Dimopoulou and Salis are still in jail while authorities assess just how Maria came to be their de facto daughter. They face charges of benefits fraud in addition to falsification of documents. The kidnapping charge has not been dropped, but since Ruseva is not pressing kidnapping charges, the Greek court is expected to modify that to a charge relating to the acquisition of the child rather than the abduction of one. Ruseva reportedly escaped after police threatened her with criminal charges for selling her child. She left her brood unattended and social services quickly swept in and scooped up seven of her children, undoubtedly motivated as much by the global television crews who cast a spotlight on the dire conditions of life in a Roma camp. Since then, the police have been in touch with Ruseva, who is no longer facing criminal charges. According to Diana Kaneva, head of the Bulgarian Social Services Agency that deals with the Nikalaevo camp, Ruseva’s toddlers—aged two and three—will go to one foster family while two other children, aged six and seven, will go with another family. Ruseva’s 15-year-old daughter, who is engaged to be married, will stay in the camp with Ruseva’s relatives. Two of her other children, age eight and 12, have been deemed mentally unfit and will go into a state-run facility for special needs children. Her two children over the age of 18, who both have children of their own, will remain at the camp.
Kaneva says Ruseva will not receive benefits for the children while they are in foster care. She is encouraged to visit them while she works to create a home suitable for such a large family.
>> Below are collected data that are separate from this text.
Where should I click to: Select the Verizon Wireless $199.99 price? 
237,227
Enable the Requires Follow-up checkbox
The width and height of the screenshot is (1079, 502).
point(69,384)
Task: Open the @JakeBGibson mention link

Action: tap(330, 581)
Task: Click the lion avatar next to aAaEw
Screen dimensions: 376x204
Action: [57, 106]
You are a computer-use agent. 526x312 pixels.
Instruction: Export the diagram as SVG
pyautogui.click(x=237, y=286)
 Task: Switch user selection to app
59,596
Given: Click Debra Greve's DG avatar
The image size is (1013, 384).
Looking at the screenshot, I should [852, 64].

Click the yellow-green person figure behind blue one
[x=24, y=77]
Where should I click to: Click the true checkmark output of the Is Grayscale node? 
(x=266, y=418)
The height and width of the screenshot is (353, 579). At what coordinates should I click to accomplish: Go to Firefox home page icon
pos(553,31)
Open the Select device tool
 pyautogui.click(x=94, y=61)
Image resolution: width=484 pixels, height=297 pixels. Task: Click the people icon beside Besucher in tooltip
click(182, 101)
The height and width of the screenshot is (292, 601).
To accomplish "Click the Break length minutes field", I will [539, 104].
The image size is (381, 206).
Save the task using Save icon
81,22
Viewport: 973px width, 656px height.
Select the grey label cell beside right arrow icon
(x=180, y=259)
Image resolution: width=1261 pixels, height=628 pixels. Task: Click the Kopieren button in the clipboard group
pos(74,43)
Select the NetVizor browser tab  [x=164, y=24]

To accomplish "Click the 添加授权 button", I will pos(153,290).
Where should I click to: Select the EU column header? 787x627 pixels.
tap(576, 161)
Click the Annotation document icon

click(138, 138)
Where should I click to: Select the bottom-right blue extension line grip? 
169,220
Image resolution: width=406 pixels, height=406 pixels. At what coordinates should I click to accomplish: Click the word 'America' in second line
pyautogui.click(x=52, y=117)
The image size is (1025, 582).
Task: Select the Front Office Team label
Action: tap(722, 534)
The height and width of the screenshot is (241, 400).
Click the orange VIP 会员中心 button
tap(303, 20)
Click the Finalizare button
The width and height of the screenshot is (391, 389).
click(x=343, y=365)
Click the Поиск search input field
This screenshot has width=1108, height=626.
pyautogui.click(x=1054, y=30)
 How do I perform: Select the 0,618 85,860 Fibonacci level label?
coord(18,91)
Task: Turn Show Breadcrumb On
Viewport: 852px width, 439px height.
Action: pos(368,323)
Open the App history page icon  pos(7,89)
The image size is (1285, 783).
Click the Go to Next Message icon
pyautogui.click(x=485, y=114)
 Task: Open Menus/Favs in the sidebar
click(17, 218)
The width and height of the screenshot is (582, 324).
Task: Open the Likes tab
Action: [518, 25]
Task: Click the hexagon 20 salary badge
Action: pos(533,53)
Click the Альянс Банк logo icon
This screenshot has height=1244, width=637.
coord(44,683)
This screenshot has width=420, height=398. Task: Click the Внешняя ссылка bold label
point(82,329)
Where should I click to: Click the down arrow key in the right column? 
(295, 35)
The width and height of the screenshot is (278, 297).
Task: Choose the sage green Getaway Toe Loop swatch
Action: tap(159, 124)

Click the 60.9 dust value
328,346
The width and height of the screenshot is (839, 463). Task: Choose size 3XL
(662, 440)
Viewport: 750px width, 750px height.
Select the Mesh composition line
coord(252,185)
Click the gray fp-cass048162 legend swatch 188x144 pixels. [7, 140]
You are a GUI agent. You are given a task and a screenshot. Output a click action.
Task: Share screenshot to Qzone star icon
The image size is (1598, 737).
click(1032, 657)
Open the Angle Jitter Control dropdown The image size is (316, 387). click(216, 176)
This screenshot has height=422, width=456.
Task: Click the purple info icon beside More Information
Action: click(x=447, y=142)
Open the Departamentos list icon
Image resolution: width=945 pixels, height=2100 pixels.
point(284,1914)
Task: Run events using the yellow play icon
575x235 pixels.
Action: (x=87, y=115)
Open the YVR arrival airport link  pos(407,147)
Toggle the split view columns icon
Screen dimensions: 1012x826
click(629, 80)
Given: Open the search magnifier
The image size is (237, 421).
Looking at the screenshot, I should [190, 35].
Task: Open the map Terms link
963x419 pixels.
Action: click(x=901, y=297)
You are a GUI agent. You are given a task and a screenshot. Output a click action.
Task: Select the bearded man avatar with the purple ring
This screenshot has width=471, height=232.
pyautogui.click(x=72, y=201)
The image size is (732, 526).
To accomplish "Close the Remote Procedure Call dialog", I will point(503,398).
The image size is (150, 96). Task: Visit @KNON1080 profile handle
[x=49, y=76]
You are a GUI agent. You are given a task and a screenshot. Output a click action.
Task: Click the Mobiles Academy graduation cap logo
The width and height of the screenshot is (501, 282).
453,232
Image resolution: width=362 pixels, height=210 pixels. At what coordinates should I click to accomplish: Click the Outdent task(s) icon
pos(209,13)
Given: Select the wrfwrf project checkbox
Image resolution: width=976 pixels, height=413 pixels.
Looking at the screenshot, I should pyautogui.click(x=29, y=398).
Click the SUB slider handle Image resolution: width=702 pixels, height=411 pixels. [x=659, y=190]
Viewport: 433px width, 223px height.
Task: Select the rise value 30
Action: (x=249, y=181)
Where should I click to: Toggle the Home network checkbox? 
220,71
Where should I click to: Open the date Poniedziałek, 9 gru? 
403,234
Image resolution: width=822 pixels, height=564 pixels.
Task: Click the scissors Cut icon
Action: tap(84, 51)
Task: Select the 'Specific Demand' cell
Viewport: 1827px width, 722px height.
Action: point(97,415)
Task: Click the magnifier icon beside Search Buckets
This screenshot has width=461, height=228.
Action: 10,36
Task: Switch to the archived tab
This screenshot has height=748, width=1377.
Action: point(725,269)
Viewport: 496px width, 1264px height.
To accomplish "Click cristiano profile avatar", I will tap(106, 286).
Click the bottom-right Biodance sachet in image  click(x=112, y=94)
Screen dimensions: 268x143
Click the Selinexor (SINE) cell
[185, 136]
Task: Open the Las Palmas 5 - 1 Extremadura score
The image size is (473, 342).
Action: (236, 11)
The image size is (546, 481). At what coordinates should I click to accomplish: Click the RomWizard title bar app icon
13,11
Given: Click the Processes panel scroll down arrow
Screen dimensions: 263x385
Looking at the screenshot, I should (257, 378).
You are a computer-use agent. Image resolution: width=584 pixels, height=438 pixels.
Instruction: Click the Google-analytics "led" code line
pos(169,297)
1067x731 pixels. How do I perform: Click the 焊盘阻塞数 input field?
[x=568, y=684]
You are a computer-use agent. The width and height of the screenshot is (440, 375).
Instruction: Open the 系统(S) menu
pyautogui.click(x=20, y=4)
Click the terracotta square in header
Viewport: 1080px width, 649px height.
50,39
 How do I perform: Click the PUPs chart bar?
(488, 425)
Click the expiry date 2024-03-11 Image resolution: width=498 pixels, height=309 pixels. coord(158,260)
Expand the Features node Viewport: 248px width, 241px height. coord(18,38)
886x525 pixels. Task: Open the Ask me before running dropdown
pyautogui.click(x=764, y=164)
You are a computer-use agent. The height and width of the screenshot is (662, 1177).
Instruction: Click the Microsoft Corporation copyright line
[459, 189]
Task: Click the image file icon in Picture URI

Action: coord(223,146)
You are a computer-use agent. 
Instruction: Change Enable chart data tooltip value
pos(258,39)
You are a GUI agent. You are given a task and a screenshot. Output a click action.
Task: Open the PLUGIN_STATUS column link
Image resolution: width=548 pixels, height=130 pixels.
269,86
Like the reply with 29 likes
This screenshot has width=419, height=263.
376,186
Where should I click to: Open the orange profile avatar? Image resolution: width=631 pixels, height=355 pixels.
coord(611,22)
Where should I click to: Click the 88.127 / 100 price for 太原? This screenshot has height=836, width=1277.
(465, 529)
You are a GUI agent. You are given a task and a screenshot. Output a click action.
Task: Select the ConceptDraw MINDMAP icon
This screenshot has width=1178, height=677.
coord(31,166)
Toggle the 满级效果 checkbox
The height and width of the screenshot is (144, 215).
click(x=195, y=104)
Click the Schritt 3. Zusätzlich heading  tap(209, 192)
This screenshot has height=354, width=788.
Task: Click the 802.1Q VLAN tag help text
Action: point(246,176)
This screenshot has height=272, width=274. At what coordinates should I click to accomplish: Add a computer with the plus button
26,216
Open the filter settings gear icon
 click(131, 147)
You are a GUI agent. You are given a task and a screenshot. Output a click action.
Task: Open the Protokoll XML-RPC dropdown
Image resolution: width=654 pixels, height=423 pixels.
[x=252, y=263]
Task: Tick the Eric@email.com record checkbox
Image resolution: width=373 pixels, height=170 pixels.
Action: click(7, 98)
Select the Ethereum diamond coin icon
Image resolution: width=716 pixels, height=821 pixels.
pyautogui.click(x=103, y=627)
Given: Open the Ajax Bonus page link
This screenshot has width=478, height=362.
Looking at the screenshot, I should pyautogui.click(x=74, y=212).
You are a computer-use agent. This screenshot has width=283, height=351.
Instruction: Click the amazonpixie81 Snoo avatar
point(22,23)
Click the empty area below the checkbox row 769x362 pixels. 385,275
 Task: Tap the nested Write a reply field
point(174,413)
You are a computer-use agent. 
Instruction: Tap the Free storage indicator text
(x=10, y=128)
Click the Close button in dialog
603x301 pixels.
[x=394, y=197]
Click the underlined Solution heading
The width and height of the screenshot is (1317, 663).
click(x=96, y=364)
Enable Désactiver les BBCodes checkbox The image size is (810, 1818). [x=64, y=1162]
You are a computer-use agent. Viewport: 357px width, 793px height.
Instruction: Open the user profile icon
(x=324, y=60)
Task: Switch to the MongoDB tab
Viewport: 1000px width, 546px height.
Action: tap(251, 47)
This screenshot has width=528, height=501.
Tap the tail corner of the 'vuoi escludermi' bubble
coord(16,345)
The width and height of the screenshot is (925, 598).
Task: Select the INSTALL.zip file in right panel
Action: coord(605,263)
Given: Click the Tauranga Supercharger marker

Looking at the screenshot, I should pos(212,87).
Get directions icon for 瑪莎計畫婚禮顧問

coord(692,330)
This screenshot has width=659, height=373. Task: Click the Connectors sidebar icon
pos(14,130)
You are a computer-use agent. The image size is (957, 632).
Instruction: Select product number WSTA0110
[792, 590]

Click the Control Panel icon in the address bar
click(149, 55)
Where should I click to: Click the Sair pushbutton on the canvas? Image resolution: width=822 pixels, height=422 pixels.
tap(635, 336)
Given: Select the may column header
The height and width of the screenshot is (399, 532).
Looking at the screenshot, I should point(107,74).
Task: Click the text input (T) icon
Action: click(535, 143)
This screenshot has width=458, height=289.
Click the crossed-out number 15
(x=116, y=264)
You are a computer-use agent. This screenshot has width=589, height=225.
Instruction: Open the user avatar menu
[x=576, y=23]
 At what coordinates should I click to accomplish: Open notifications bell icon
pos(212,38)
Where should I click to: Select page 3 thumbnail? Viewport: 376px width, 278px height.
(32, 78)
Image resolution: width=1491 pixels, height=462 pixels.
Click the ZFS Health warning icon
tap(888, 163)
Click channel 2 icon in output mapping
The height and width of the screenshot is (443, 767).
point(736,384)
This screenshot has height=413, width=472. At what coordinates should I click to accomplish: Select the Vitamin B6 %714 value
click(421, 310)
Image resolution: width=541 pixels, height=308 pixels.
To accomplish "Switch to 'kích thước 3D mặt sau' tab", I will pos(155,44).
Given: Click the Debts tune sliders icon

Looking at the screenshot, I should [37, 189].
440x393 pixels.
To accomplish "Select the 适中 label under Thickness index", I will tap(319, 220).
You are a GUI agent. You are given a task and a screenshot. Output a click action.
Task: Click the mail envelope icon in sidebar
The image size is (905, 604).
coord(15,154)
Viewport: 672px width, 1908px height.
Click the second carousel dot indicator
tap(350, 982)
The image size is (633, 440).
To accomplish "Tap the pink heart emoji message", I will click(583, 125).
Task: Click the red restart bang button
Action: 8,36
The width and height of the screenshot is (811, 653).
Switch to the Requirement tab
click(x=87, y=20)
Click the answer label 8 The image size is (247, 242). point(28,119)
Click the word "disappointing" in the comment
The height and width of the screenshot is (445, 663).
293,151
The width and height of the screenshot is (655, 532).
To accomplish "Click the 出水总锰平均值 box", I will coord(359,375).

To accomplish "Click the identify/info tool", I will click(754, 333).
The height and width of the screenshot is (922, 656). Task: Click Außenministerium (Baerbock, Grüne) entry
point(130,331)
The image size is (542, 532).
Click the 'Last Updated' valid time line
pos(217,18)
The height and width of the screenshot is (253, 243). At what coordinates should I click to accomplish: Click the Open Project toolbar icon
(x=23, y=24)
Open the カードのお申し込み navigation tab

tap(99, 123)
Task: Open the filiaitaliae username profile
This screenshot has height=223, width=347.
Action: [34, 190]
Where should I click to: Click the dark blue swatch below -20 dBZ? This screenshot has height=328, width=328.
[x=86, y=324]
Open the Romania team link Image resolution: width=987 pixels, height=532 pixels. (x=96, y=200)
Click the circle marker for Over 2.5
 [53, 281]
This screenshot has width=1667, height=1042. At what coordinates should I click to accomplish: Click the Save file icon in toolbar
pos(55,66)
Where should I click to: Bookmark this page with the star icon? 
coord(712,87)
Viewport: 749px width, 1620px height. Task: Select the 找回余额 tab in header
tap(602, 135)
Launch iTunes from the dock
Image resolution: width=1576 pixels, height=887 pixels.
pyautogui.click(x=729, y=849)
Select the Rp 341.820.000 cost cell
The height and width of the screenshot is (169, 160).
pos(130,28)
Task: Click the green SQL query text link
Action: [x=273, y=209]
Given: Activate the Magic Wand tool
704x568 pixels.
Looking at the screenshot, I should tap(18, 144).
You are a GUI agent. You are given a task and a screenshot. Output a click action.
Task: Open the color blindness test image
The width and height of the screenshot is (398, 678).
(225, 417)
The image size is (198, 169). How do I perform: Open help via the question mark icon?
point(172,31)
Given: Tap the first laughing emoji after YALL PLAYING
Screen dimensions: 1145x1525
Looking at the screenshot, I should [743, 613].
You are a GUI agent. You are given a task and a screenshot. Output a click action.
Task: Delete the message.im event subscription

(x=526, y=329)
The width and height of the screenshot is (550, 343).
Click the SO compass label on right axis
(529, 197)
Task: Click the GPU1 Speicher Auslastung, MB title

Police have also questioned the whereabouts of another child who they believe Ruseva birthed shortly after Maria, but whom neighbors say was also left with a Roma family somewhere in eastern Europe while Maria and her husband were working as migrant farm workers.
Kaneva says that while the children may one day be allowed to return to the camp if Ruseva can prove herself as a provider, it is unlikely that they ever will. “Once they get out, these children rarely want to go back,” Kaneva told The Daily Beast.